Bu yakın geçmişte şimdi arayıp da bulamadığımız hasret ve rahmetle andığımız mimarlar da vardı. Güzelim sahillerimizde, o sahillere yakın yerlerde gökdelen gibi on on beş veya yirmi kat apartman yapmak kabalığına kendisini kaptırmamamış, bu kabalıkta birbirleriyle yarışmamış sanat ve tabiat âşığı mimarlar… Kısacası Gökyüzümüz insanın içine kasvet yağdıran gökdelelerle delinmemiş, inancımıza göre günahların en büyüğü en rezili olan zinâ da günümüzde olduğu gibi aleniyete dökülerek ayla, günle, bir kaç utanç senesiyle hudutlandırılarak ilân edilmemiş, seviyeli birliktelik kılıfına sokulmamıştı.

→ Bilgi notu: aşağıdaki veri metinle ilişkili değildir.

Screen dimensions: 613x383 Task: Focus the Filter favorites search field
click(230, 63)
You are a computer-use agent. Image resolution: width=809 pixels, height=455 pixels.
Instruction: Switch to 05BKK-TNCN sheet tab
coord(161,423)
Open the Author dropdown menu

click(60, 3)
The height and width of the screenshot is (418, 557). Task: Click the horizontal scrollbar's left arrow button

Kadınlar kibardı, edebliydi, zarifti, şıktı. İşte o devrin değerli tarihçisi Adnan Giz’in artık bir benzerine rastlayamadığımız o kadınlar ve genç kızlar için yazdıklar: “Olgun kadınları vardı ki kitaplıkları okunmuş kitaplarla dolu, sohbetleri şiir ve san’atla zengindi, Genç kızları vardı ki yalnız var olanı değil, gönülden ve hayalden geçeni de anlar ve konuşabilirdi. Ahmet Haşim’in ‘Hepsi hemşiredir ve yahut yâr diye övdüğü O Belde’nin kadınlarında acaba Kadıköylü kadınların hiç mi etkisi yok?”

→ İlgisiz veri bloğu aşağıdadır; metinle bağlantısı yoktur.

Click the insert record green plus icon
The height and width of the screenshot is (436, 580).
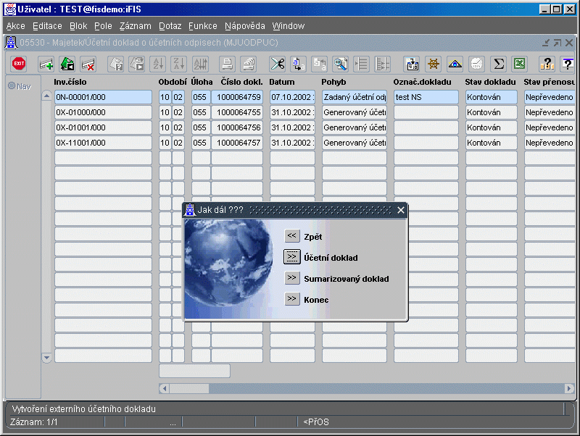point(46,64)
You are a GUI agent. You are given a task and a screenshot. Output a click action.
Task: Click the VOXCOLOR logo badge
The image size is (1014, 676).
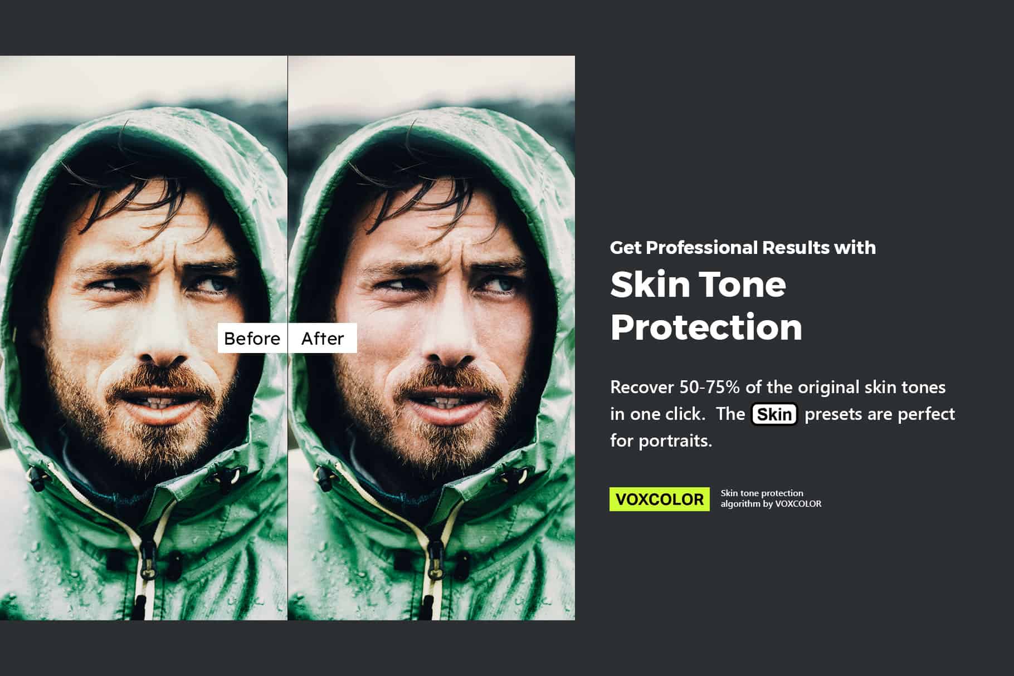click(x=660, y=499)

Evet, günümüze dönersek rahmetli anneanneciğimin naklettiği bir kıyamet alâmeti daha gerçekleşecek, uzaklar yakın olacaktı. Denizlerin altından yolların açılması, tünellerin kazılması, köprülerin yapılması, Uzakların yakın hâle getirilmesiyle övünülecek, bayram edilecek, uzakları yakın hale getirenler de onların kendilerine bahşettiği bu armağanı hayranlıkla seyredenler de nerdeyse zilleri ele alıp oynayacak kadar sevineceklerdi.. Uzaklar böylesine yakın olurken evvelce çok yakınımızda olan iç içe yaşadığımız pek çok mühim şeylerin bizlerden uzaklaştığını iki taraf da hiç ama hiç düşünmeyecekti..

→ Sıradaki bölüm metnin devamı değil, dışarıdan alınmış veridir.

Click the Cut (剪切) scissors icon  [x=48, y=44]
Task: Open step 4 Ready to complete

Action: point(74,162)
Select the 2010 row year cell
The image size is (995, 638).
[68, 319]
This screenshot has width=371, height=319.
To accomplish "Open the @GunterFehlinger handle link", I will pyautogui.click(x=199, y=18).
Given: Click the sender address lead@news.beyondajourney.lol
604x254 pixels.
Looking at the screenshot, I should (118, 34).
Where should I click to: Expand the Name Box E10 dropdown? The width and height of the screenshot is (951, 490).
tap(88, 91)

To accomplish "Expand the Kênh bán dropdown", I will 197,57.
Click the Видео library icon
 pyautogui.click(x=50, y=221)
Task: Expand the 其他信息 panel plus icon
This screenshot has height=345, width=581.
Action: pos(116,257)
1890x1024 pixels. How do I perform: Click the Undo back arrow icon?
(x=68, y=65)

Evet, müjde… Uzaklar yakın olmuştu. Amma! Bizleri insan olarak, millet olarak yücelten bütün değerler, başta gerçek Müslümanlık yani Kur’an’ın sunduğu o muhteşem ahlâk çok ama çok uzaklarda kalmış, onlarla aramızdaki köprüler acımasızca berhava edilmişti.